The Growth of Outpatient Surgery comes from Setting Higher Standards

High standards in ambulatory surgery

High standards for ambulatory surgery, whether in ASCs or the office, remain the linchpin to successfully resolving a constellation of systemic issues in healthcare. Rising costs, stagnant quality, declining access, and discouraged providers; moving the ball on all of the above remains a dedication to pushing the bounds of excellence in ambulatory settings.

Within ASC and office-based settings, when clinical performance is held to the highest standards, patients receive quality, efficient and cost-effective care. Physicians maintain greater control of their staff and equipment, supporting efforts to ensure procedures are performed consistently and with high efficacy. Hospitals can better concentrate their efforts on the most complex treatments and more urgent health issues. As a result, this allows for an increasing volume of patients, and procedures with higher acuity, to move to outpatient facilities. This is the direct result of high standards for ambulatory surgery.

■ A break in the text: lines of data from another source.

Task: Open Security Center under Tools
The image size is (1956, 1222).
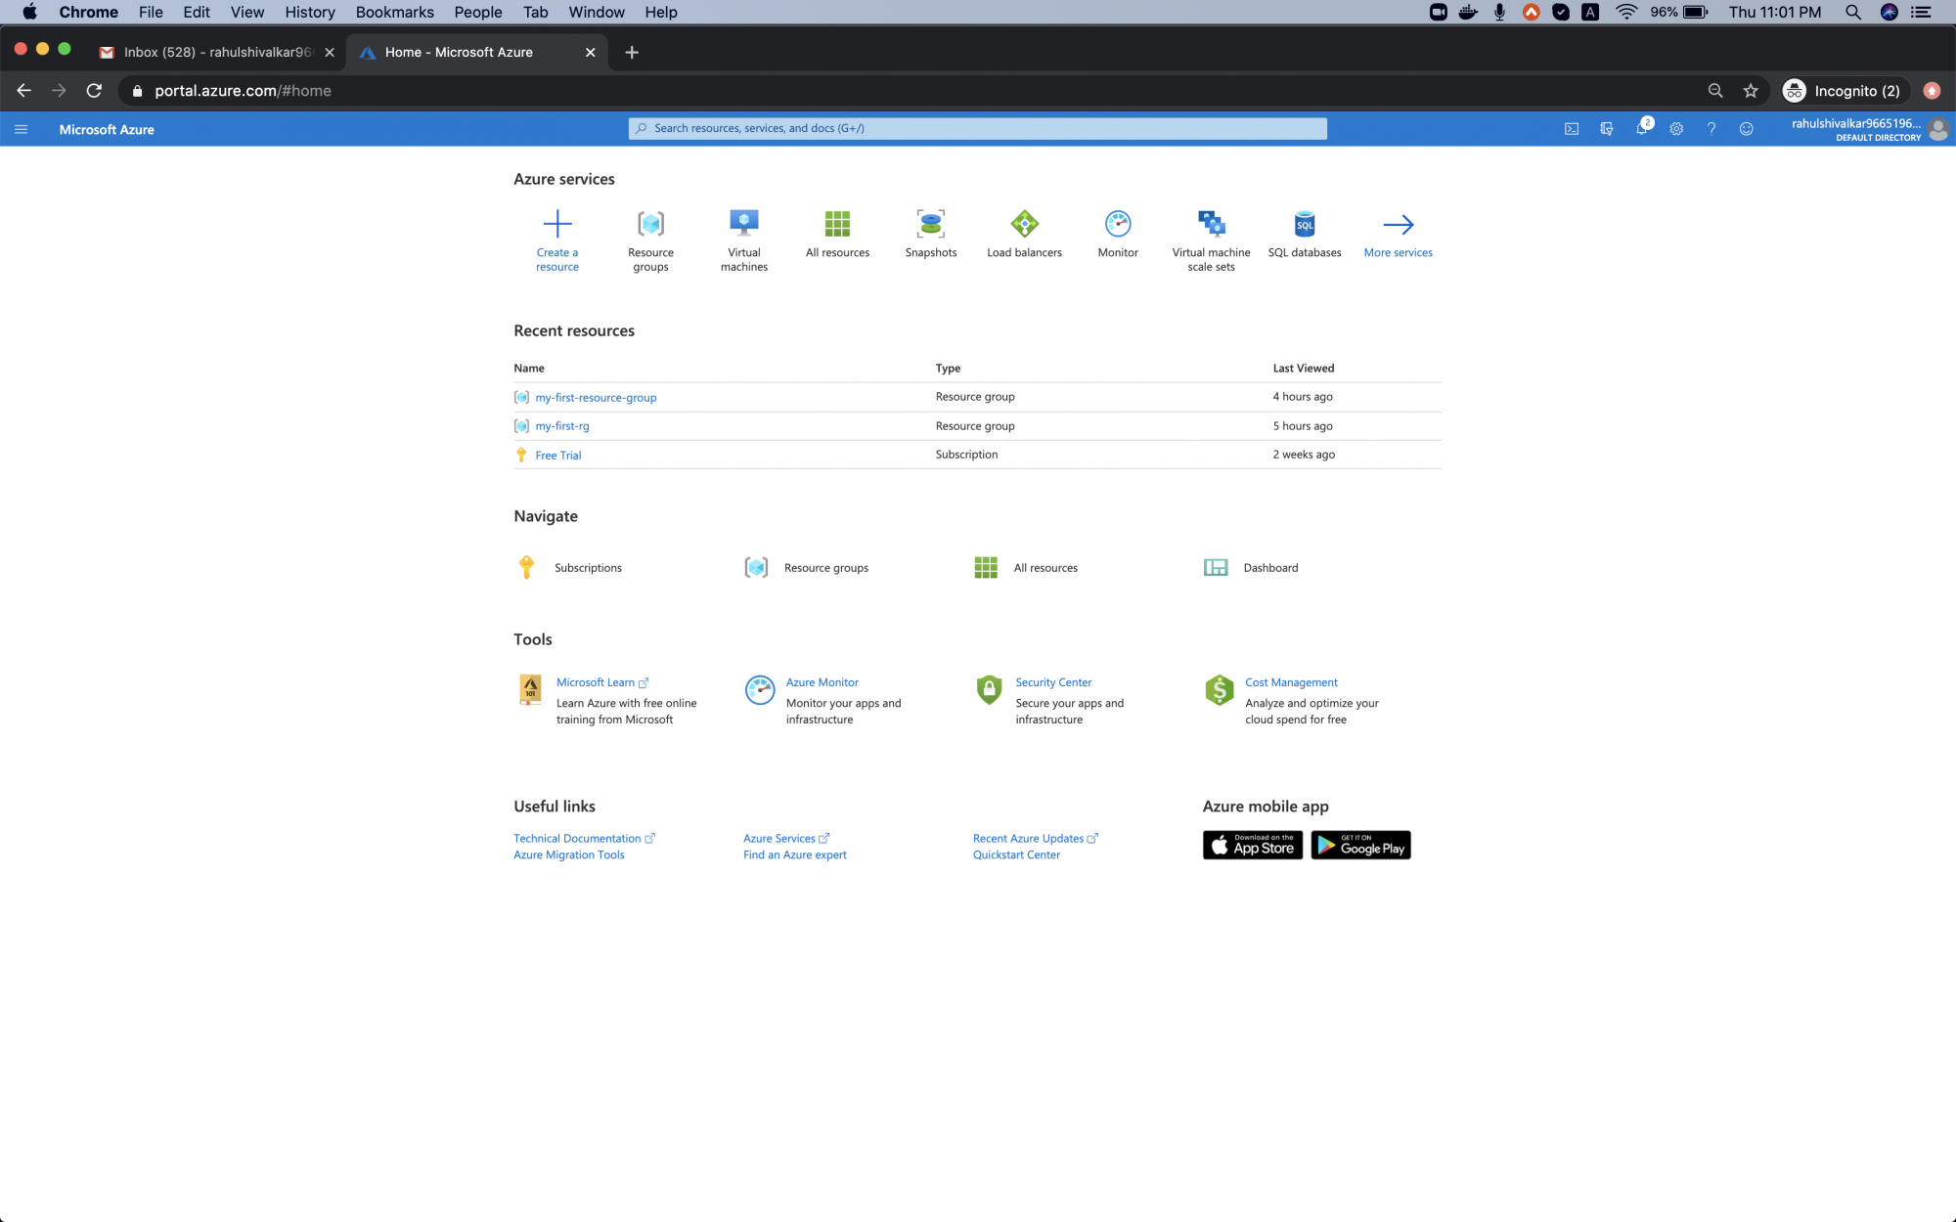Action: pos(1053,681)
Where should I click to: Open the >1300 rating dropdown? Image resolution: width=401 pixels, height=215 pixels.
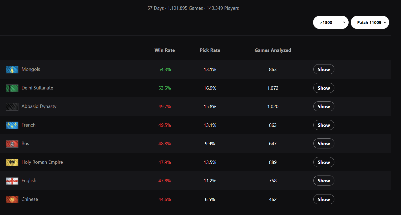pyautogui.click(x=331, y=22)
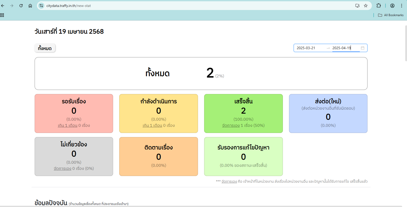
Task: Click เกิน 1 เดือน link in กำลังดำเนินการ card
Action: 152,126
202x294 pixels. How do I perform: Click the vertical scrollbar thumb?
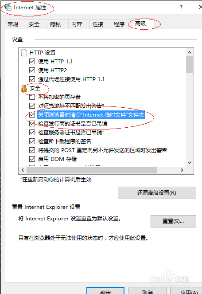tap(189, 64)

As a result, as higher acuity procedures move to outpatient facilities, ambulatory surgery can continue to prove itself as the optimal model for elective care. Physicians in office-based surgical practices are already performing a growing number of surgeries in specialties that include urology, ENT, orthopedics, gastroenterology, and gynecology. In just the past few years, patients have safely undergone millions of procedures such as UroLift (for treatment of an enlarged prostate), balloon sinuplasty, shoulder and knee arthroscopy, ACL repairs, and polyp removal, and endometrial ablation in these settings with exceptional outcomes.

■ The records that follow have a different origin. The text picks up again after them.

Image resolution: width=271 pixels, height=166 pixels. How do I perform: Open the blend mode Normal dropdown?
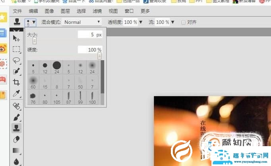pyautogui.click(x=82, y=22)
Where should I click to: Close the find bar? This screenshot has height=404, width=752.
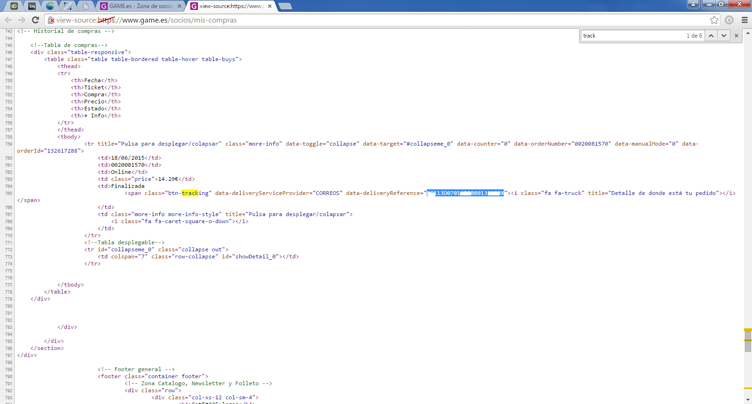[x=736, y=36]
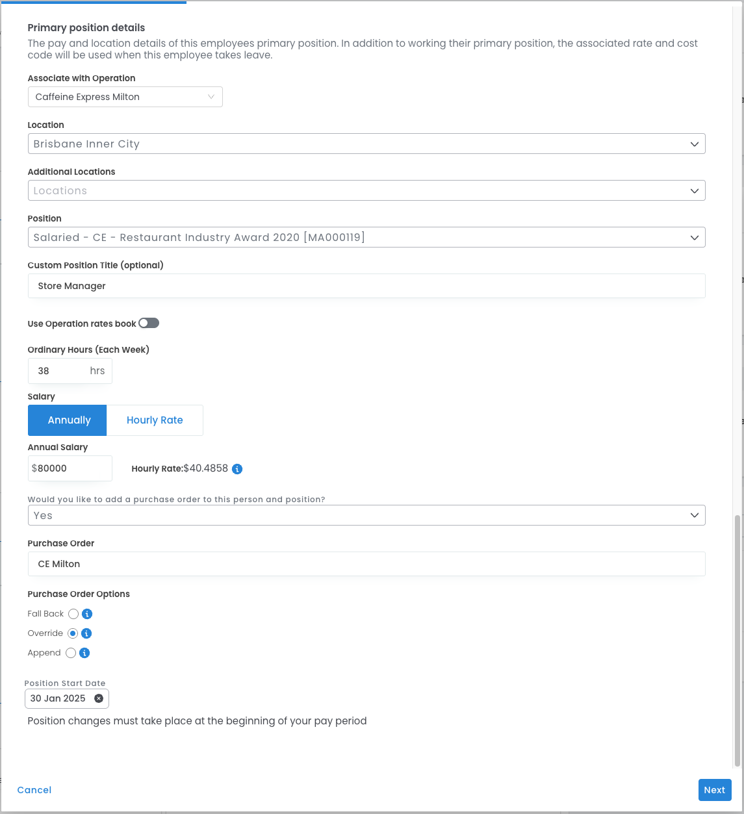The image size is (744, 814).
Task: Switch salary type to Hourly Rate
Action: [x=155, y=420]
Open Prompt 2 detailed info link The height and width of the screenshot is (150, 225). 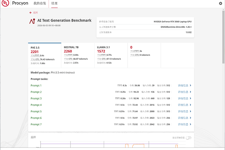click(x=183, y=92)
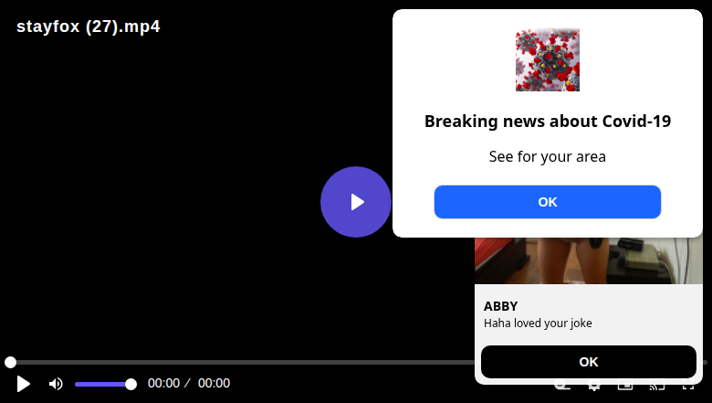The image size is (712, 403).
Task: Adjust the purple volume slider
Action: pyautogui.click(x=105, y=385)
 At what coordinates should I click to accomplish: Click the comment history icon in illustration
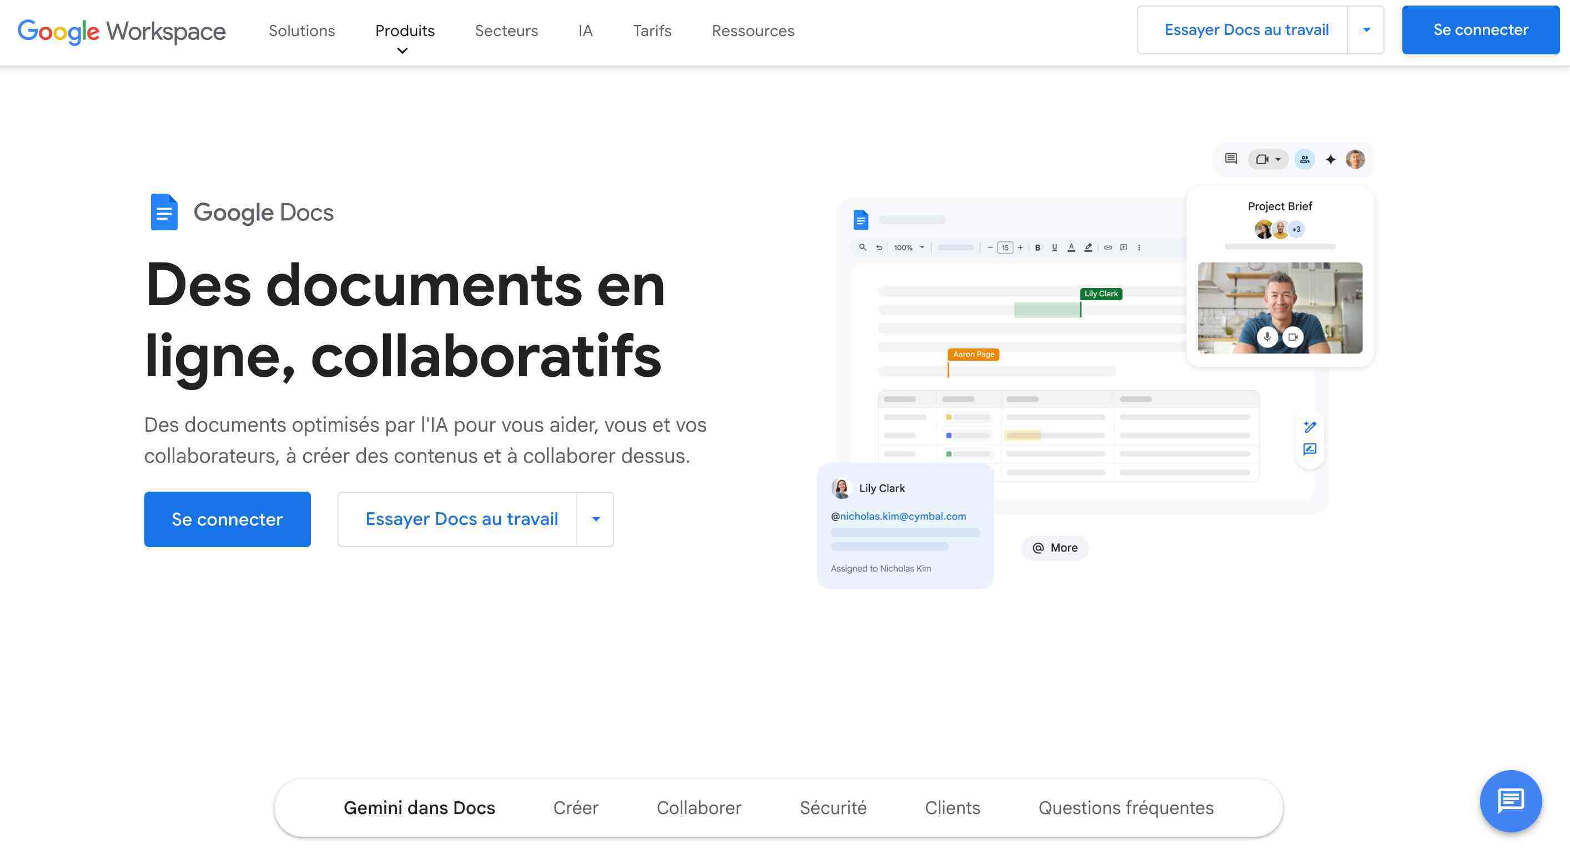tap(1231, 159)
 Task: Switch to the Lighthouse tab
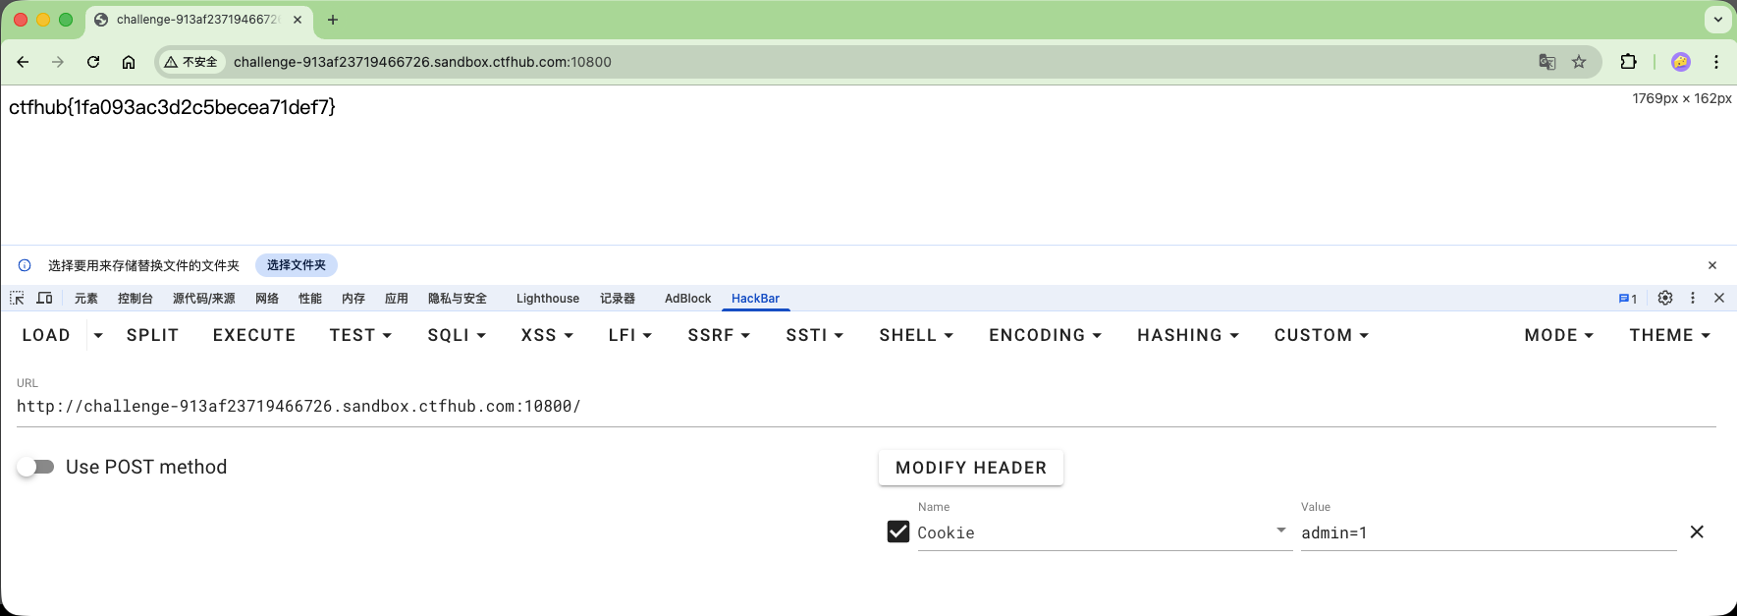547,299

Ready for Everything While Avoiding “Hospital” Thinking.

If office-based surgical practices want to continue to represent the ideal solution for outpatient surgical care, they must remain committed to a quality-based, patient-centered model of care that adheres to appropriate, necessary systems. Organizations need to embrace checks and balances and the importance of following strict clinical protocols that always keep patient safety and positive outcomes as the highest priorities.

Processes must be established for proper credentialing, privileging and peer review of all providers. Emergency preparedness cannot be viewed as a low priority. Rather, it is essential that facilities are fully prepared for the unexpected. This should include ensuring members of their clinical team are trained in ACLS (and PALS, if applicable) and the availability of an appropriately stocked crash cart, with items such as a defibrillator, emergency suction device, dantrolene and succinylcholine. The maintaining of appropriate equipment must be considered the norm.

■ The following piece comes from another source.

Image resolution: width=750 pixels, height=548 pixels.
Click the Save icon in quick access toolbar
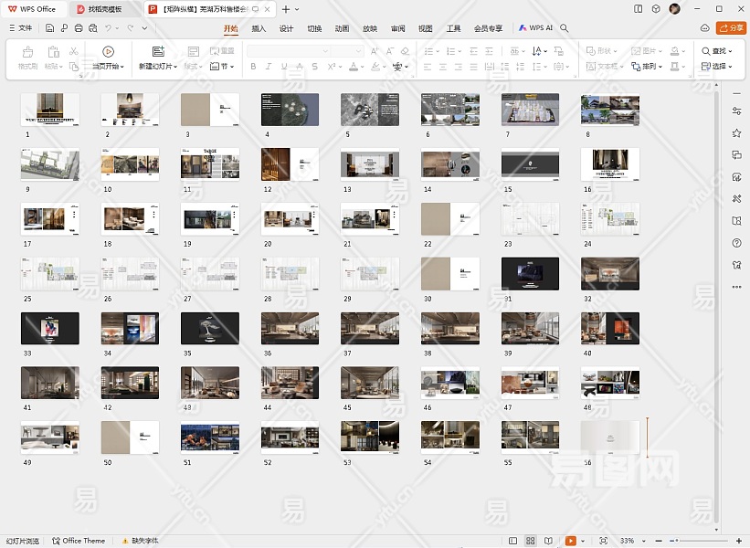tap(50, 28)
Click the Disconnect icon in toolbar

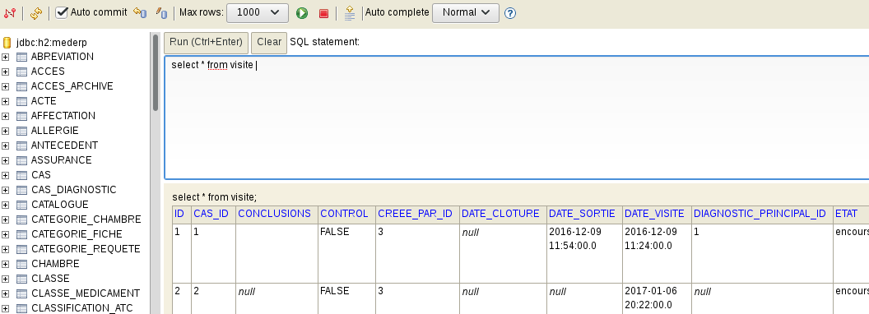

Achieving this level of effectiveness and preparation does not happen in a vacuum. It entails hard work and a willingness to accept outside support. It also requires an understanding that to attain growth and sustainability, one must embrace consistent reevaluation of performance to find improvement opportunities and reduce risks that can derail an organization’s mission and promise to its patients.

In too many ways, the valve on accessible ambulatory care, and more procedures moving to those outpatient spaces, is effective, prepared anesthesia teams. Being ready for all of the above, and more, not just responding but moving, proactively, towards what’s next in ambulatory procedures, what’s possible, is how Scope partner practices in Texas, the PNW, and Chicago have established themselves as the answer to outpatient safety, quality, and opportunity.